:: Records contained in a dataset ::
□ □ □ □ □ □ □

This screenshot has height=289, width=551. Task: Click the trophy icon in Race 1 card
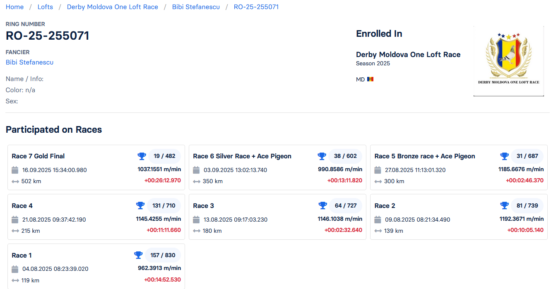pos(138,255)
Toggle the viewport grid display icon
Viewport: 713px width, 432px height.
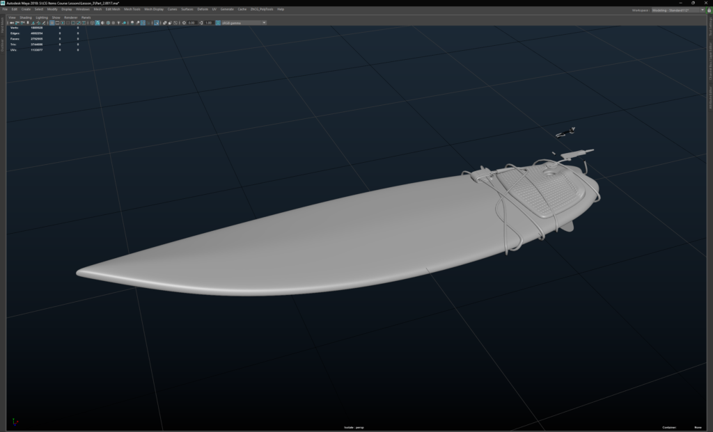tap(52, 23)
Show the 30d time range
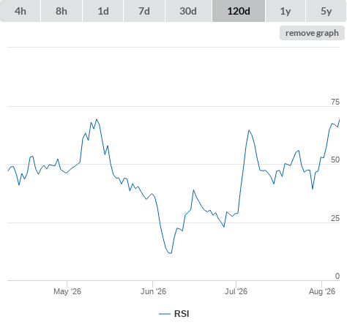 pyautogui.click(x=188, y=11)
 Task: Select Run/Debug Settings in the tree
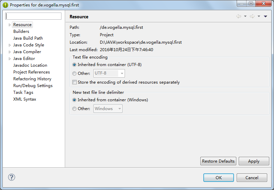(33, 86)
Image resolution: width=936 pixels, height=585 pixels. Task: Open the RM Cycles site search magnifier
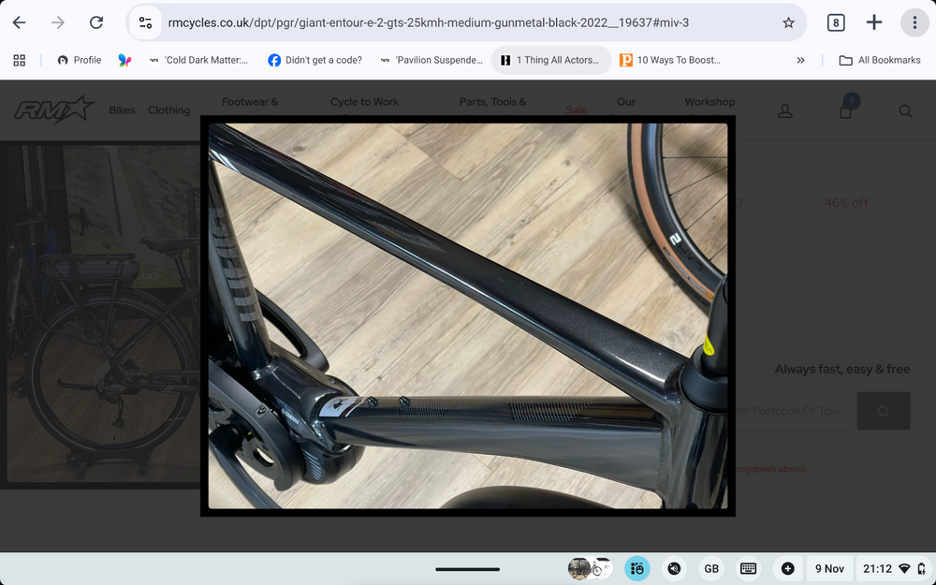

□ □ □ □ □ □ □

For this exercise, transcribe the data above line by line, exactly, with pictures omitted.

This screenshot has height=289, width=551. Task: Click the trophy icon in Race 1 card
pos(138,255)
Toggle the viewport grid display icon
Viewport: 713px width, 432px height.
tap(52, 23)
Show the 30d time range
 pyautogui.click(x=188, y=11)
 Task: Select Run/Debug Settings in the tree
(33, 86)
Image resolution: width=936 pixels, height=585 pixels. Task: Open the RM Cycles site search magnifier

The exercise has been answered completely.